Information provided:
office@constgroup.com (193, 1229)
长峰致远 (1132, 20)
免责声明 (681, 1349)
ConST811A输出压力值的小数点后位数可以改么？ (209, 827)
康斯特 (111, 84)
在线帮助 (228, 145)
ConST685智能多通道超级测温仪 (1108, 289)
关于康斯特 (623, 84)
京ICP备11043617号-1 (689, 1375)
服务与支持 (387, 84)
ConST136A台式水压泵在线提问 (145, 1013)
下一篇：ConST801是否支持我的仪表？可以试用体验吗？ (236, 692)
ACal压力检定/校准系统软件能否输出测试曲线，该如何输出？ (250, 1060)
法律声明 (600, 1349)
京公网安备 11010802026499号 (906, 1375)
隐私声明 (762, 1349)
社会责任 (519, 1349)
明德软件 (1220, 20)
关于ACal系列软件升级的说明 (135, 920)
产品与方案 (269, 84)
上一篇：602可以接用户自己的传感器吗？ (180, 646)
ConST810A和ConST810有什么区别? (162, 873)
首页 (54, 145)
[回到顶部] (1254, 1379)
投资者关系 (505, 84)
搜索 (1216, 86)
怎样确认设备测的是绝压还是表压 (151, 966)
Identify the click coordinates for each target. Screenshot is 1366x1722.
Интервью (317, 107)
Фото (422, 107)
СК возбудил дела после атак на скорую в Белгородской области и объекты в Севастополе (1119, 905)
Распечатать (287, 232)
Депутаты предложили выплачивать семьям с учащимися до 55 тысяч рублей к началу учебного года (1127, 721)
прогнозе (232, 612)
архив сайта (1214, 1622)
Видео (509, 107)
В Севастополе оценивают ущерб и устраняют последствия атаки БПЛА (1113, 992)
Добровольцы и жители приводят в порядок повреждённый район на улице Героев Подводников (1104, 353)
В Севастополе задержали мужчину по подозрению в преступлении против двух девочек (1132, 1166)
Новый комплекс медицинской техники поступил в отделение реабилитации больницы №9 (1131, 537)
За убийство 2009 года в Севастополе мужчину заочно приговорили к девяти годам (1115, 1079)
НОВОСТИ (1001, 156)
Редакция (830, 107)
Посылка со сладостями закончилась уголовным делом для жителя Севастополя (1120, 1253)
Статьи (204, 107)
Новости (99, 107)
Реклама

Assignment: Restate each line above word for word.

Your solution:
office@constgroup.com (193, 1229)
长峰致远 (1132, 20)
免责声明 (681, 1349)
ConST811A输出压力值的小数点后位数可以改么？ (209, 827)
康斯特 (111, 84)
在线帮助 (228, 145)
ConST685智能多通道超级测温仪 (1108, 289)
关于康斯特 (623, 84)
京ICP备11043617号-1 (689, 1375)
服务与支持 (387, 84)
ConST136A台式水压泵在线提问 (145, 1013)
下一篇：ConST801是否支持我的仪表？可以试用体验吗？ (236, 692)
ACal压力检定/校准系统软件能否输出测试曲线，该如何输出？ (250, 1060)
法律声明 (600, 1349)
京公网安备 11010802026499号 (906, 1375)
隐私声明 (762, 1349)
社会责任 (519, 1349)
明德软件 (1220, 20)
关于ACal系列软件升级的说明 (135, 920)
产品与方案 (269, 84)
上一篇：602可以接用户自己的传感器吗？ (180, 646)
ConST810A和ConST810有什么区别? (162, 873)
首页 (54, 145)
[回到顶部] (1254, 1379)
投资者关系 (505, 84)
搜索 (1216, 86)
怎样确认设备测的是绝压还是表压 (151, 966)
Identify the click coordinates for each target. Screenshot is 1366x1722.
Интервью (317, 107)
Фото (422, 107)
СК возбудил дела после атак на скорую в Белгородской области и объекты в Севастополе (1119, 905)
Распечатать (287, 232)
Депутаты предложили выплачивать семьям с учащимися до 55 тысяч рублей к началу учебного года (1127, 721)
прогнозе (232, 612)
архив сайта (1214, 1622)
Видео (509, 107)
В Севастополе оценивают ущерб и устраняют последствия атаки БПЛА (1113, 992)
Добровольцы и жители приводят в порядок повреждённый район на улице Героев Подводников (1104, 353)
В Севастополе задержали мужчину по подозрению в преступлении против двух девочек (1132, 1166)
Новый комплекс медицинской техники поступил в отделение реабилитации больницы №9 (1131, 537)
За убийство 2009 года в Севастополе мужчину заочно приговорили к девяти годам (1115, 1079)
НОВОСТИ (1001, 156)
Редакция (830, 107)
Посылка со сладостями закончилась уголовным делом для жителя Севастополя (1120, 1253)
Статьи (204, 107)
Новости (99, 107)
Реклама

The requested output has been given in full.